At 22-10, the game was lost as quickly and as simply as that.
Yet strangely, that was one of the Wallabies' best performances of 2016.
That's probably what makes the loss all the harder to take for Wallabies fans. One of the better Eden Park performances in recent memory turned in one infuriating moment.
Bernard Foley, reinstated in his preferred No.10 jersey, was much more effective than he had been at inside centre during the Rugby Championship, and the presence of ball carriers all around him meant that he too played a lot flatter, ran a lot straighter, and actually looked dangerous going to the line.
The Reece Hodge-Samu Kerevi centre pairing didn't see much beyond the mid-point of the first half, but they did ask plenty of questions of the New Zealand midfield defence in that time. Even Israel Folau was looking to involve himself more in the action, which is something Wallabies fans have been begging of him for the past month or two.

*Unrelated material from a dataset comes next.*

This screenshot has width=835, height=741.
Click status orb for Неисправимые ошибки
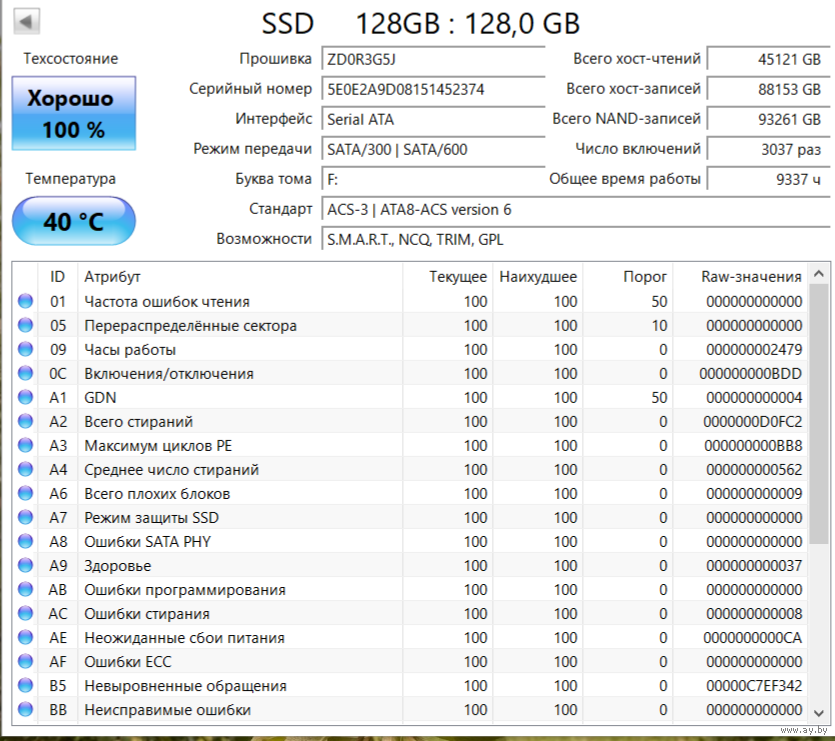(25, 710)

But a lot of the same old problems remained, too.
The Wallabies' last pass options, especially in the first 25 or so minutes was regularly questionable, and far too often resulted in a soft turnover.

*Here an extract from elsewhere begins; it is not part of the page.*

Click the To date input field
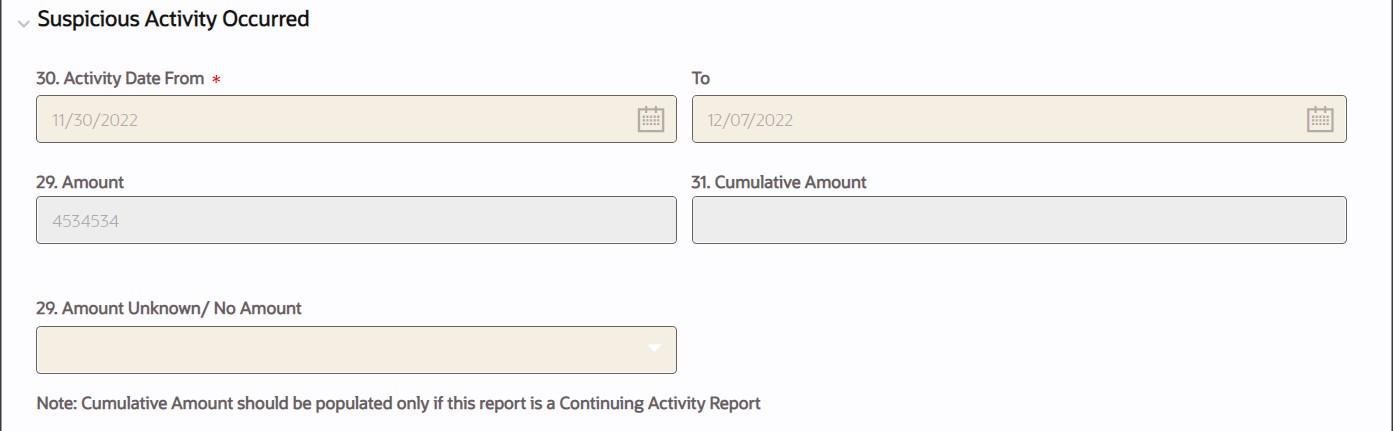(990, 119)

The Wallabies' back row in that same timeframe looked like they were positively allergic to hitting an attacking breakdown, which in turn often resulted in only marginally less-softer turnovers.

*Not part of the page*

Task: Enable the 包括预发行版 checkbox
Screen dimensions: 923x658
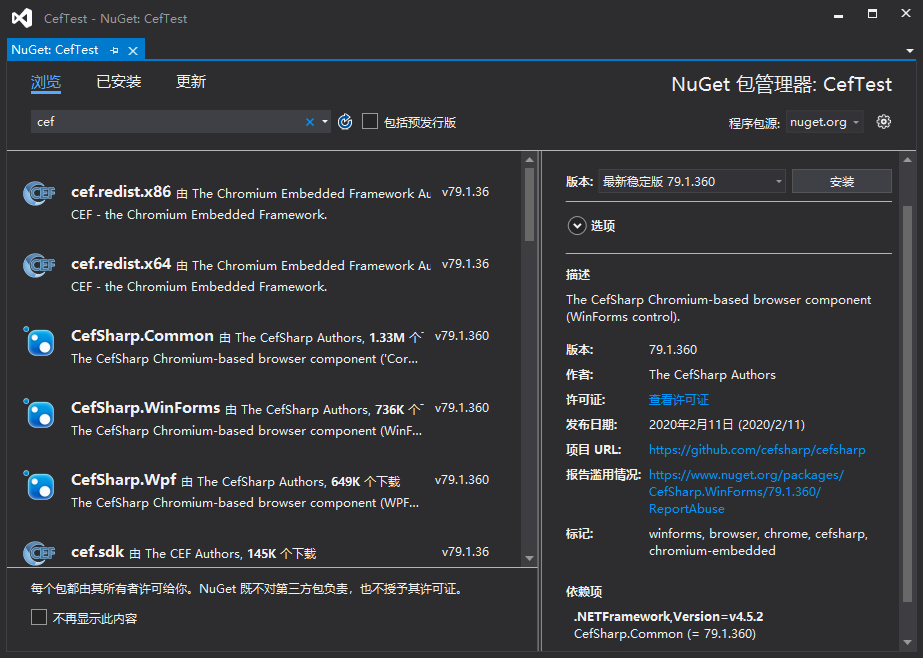Action: pos(368,121)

The error rate and decision making in that first quarter of the game looked the Wallabies were trying to get beaten by 50.
Yet they were only down by eight points at half-time, and were even having a few little wins in the forwards. The scrum was forcing the All Blacks props to take risks, and the line-out – which had been a huge problem during the Rugby Championship – was even holding its own.
With all that considered, it's almost a bit unfair that the scoreboard shows a 27-point margin, because it's arguable that the Wallabies were anywhere near that bad.
And that's the bitterest of bitter pills to swallow. Even when an Eden Park win looks within arm's reach, it so quickly disappears and is as far away as ever.
Perth Spirit take out maiden National Rugby Championship title
Coming at a time when certain elements of Australian rugby would rather the competition didn't exist, and with the Super Rugby future of the Western Force very much in the balance, the timing of Perth Spirit taking out the NRC couldn't have been much better.
Perth won through to the Final on the back of a dominant set piece and breakdown performance in the semifinal against the highly-fancied Sydney Rays, and then just repeated that formula in the Final against NSW Country.
The 20-16 win was all about rolling the sleeves up and toughing it out for a result, and the Spirit's second half defence as Country threatened to come back at them was nothing short of astonishing. This was proper knockout rugby stuff.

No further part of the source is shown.